Cent ans de prohibition mondiale de certaines drogues et, surtout,
plus de trente ans de "guerre contre la drogue" ont justifié que soient
dépensés des dizaines et des dizaines de milliards de dollars dans
d’innombrables campagnes d’éradication forcée et dans de bien moins
nombreux projets de développement alternatif, en pure perte.
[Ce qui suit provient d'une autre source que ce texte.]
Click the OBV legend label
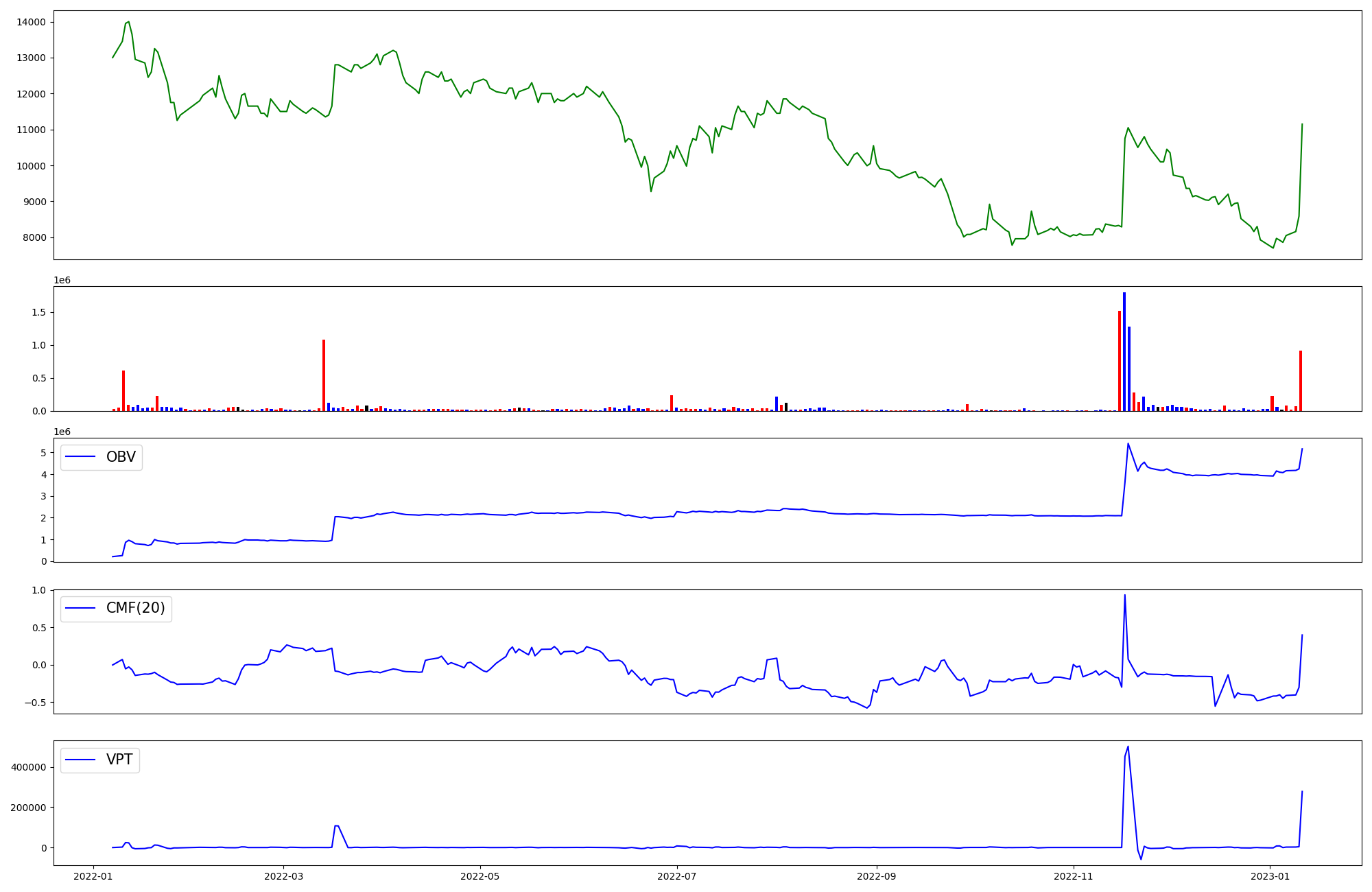The height and width of the screenshot is (892, 1372). pos(121,457)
Le recours
aux campagnes d’éradication a été généralisé sur tous les continents,
au cours des trente dernières années quels que soient les contextes et
en dépit des conséquences contre-productives et des effets pervers
engendrés.

Dans "The Politics Of Heroin" (2003), Alfred McCoy, analyste de
longue date des rôles joués par les économies politiques des drogues
illicites dans le jeu des relations internationales, dénonce l’échec de
la "guerre contre la drogue" et tout particulièrement le fait qu’elle
s’est révélée être clairement contre-productive. Trente ans de "guerre"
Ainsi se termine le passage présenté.